Install and use the glTF exporter:

Use the resulting .gltf file with the <a-gltf-model> entity

glTF contsists of a gltf file (containing the metadata) a .bin file (containing the mesh) and one or more texture image files.

Tips on how to use the A-Frame Inspector to build a prototype of your scene

Although as of 2/18/18 the Decentraland tools do not include a visual land editor, just the CLI tool, it is possible to visually edit a scene using the A-Frame Inspector.

See the tutorials at for more information.

Consider having a webserver of your own for dev and testing purposes, where you can upload your content and point your browser or HMD at that.

This scene on a webserver can have exactly the A-Minus content that you will later upload to your Decentraland land plot.

Restrict your A-Frame entities and object materials to the ones supported in A-Minus, and build the structure of your scene files and folders as described in the CLI tools documentation

To import .GLTF or .OBJ objects into the Inspector:

  1. Put the desired .gltf files, .obj files, .mtl file, and any .png texture maps into the assets directory of the scene file structure on the web server
  2. In the Inspector, after adding a .gltf or .obj entity, go to the Component panel on the right, give the object a unique ID, then go to the bottom of the panel and browse to the files.
    1. For .gltf objects, click the dark grey box next to .gltf, and provide the URL to the file.
    2. For .obj files:
      1. Click on the dark gray box next to .mtl, and then in the file finder, MUTIPLE SELECT the .mtl file and any needed .png texture image files that the .mtl refers to. It will take about a second for each file to upload, be patient. The IPFS path to where the files have been placed will appear in the path area to the right.
      2. Click on the dark gray box next to .obj and select the .obj file to upload. (Be careful to put the mtl in the mtl and the obj in the obj.)

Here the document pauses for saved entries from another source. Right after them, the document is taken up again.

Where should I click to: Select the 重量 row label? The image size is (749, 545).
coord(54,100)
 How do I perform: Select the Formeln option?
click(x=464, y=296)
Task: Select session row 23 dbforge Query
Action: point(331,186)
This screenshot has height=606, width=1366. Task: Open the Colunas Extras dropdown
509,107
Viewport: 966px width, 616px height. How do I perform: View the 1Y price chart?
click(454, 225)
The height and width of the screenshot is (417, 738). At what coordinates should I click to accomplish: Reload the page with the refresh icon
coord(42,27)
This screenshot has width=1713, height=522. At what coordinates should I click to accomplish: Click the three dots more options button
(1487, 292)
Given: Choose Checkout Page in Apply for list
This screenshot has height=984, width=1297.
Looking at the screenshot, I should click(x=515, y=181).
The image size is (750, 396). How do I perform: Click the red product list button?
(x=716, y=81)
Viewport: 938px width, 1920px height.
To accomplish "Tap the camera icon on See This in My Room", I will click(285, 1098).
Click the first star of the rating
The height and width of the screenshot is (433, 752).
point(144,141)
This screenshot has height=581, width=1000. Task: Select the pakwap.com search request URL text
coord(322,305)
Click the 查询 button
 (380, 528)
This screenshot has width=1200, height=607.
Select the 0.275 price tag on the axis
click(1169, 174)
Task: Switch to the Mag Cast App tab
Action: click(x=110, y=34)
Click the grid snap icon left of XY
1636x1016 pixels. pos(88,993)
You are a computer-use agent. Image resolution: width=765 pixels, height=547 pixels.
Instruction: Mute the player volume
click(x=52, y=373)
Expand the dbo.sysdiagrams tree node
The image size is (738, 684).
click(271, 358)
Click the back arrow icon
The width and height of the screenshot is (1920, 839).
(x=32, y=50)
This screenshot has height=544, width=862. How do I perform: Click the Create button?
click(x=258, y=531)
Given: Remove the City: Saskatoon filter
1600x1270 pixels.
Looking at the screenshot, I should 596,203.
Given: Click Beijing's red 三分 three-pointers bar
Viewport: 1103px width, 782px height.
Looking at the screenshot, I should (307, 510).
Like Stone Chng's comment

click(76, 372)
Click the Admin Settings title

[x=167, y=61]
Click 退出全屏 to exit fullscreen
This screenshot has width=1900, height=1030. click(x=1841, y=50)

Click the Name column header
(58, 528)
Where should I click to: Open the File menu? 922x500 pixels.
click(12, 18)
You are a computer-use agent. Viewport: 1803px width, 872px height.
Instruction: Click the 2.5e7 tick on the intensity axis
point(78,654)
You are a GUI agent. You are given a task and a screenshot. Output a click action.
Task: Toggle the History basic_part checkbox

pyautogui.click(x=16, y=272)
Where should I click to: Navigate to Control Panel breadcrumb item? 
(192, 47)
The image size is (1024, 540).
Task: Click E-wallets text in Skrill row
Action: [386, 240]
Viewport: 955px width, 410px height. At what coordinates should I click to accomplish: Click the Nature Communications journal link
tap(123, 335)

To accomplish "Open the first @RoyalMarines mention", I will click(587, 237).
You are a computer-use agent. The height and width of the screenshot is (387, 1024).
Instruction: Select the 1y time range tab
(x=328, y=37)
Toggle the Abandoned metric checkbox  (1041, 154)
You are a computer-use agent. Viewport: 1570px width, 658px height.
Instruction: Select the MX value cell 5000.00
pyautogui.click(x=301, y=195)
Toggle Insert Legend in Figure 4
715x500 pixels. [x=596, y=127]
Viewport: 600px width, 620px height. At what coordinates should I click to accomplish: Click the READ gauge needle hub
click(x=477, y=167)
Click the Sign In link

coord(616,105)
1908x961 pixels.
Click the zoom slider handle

If you import an .obj file into the Editor, but you don't see anything but the selection tool, it might be below the floor or behind something else. Try moving it into view.

About Blender

If you want to begin learning how to make your own 3D content, Blender is a free but very capable 3D modeling and material making tool. The Blender site has free documentation and tutorials, and there are many Blender tutorials available on the Web and on YouTube.